French President Nicolas Sarkozy and German Chancellor Angela Merkel in Brussels on January 30

French President Nicolas Sarkozy and German Chancellor Angela Merkel in Brussels on January 30

BRUSSELS -- Twenty-five of 27 European Union member states have agreed on a new fiscal treaty that imposes fiscal discipline in the eurozone by asking signatories to introduce a balanced budget rule into their national legislation.

The Czech Republic and United Kingdom opted out.

The new treaty will be signed by the EU leaders at a summit scheduled for March 1-2 and will enter into force when 12 countries have ratified it.

The process will allow it to start functioning even if Ireland, whose constitution requires it to hold a popular vote on international treaties, decides to hold a referendum on the text.

The United Kingdom, which rejected the fiscal compact at a similar summit in December, will be present during future eurozone summits as an observer, whereas the Czech Republic might join at a later stage. Prague has asked for more time to study the document.

The signatories of the text committed to balanced budgets and the establishment of "automatic consequences" if projected targets are missed by too big a margin.

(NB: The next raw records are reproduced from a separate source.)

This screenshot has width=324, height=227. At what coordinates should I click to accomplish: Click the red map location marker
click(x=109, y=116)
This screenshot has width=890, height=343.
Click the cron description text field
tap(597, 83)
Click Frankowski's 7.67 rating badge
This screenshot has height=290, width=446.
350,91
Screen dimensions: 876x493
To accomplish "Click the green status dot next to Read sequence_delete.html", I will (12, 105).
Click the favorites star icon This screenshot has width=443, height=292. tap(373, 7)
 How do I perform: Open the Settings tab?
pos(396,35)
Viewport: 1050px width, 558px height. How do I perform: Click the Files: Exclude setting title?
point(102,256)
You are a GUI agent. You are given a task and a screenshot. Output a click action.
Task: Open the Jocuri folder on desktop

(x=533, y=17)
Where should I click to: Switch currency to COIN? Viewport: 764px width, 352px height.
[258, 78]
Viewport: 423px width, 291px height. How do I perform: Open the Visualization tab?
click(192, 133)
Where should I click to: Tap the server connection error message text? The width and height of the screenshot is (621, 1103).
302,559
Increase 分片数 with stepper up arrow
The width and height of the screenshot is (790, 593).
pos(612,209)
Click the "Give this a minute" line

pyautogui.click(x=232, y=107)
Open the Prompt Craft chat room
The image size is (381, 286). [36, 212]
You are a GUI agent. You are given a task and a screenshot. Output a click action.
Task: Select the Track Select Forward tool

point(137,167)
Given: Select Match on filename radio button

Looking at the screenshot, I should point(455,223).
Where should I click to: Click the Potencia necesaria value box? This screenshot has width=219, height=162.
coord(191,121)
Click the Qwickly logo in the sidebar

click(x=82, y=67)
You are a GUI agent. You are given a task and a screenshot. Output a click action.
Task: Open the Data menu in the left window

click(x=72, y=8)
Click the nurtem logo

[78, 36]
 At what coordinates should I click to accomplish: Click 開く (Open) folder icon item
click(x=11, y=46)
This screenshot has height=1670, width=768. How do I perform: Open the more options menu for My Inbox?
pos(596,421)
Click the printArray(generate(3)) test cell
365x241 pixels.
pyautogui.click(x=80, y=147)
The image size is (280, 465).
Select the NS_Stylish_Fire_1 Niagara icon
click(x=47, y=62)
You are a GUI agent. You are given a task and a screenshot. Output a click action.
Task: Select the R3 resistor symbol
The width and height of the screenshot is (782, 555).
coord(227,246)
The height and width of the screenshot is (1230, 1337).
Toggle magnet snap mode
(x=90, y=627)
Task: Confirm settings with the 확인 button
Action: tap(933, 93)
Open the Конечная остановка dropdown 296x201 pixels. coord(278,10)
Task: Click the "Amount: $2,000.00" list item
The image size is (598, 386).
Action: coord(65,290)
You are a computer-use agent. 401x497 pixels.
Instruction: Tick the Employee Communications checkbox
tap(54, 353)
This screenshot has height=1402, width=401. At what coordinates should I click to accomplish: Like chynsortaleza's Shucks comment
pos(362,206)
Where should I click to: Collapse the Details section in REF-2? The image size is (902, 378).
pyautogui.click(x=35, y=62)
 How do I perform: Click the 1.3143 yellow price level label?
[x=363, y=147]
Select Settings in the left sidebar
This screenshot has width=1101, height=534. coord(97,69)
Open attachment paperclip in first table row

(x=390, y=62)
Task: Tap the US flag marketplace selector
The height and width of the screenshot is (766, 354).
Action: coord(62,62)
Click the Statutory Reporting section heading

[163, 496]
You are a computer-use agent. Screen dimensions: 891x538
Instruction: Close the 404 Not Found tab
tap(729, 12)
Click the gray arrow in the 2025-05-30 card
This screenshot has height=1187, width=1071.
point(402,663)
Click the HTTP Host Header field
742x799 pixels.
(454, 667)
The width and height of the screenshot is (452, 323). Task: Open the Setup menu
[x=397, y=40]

The European Court of Justice would be given authority to verify implementation of the agreement.

Compromise Solution

Swedish Prime Minister Fredrik Reinfeldt said after the meeting that he was happy with the text.

"You can say that this is a strengthening of our influence, which has been important for us," he said.

The leaders reached agreement on the treaty after finding a compromise solution to the question of whether noneurozone countries should be allowed to attend the two additional yearly eurozone summits proposed in the agreement.

The half-day meeting, which was aimed at stimulating growth and creating jobs at a time when governments across Europe are slashing public spending and raising taxes to solve their debt problems, was dominated by a rift between France -- which wanted only the 17 countries who use the common currency at the summits -- and Poland, which pushed for the participation of 10 countries not on the euro.

A compromise deal allowing the noneurozone members to attend at least one of the two summits was rejected by Polish Prime Minister Donald Tusk ahead of the meeting.

"Poland, as well as many other countries, is ready to take responsibility for the fiscal compact but under one condition: that these countries also will participate in the decision-making process of how this fiscal compact is executed," Tusk told reporters.

Warsaw acquiesced when a line of text was added that spelled out the conditions for when the noneurozone member states could participate in the summits.

Second Greek Bailout?

Leaders also discussed making a second attempt to save Greece from bankruptcy, even though the topic wasn't on the official agenda.

Over the weekend, German officials suggested putting Greece's budget under EU control, amid criticism that the debt-ridden Mediterranean country has failed to implement promised reforms and deep austerity cuts.

Athens ruled out that suggestion as a violation of its national sovereignty -- a position with which several leaders at the summit agreed.

A second Greek bailout would have to be in place by March if the country is to avoid default, but Athens is still negotiating with private banks on a debt write-off, which the EU had made a prerequisite to more aid.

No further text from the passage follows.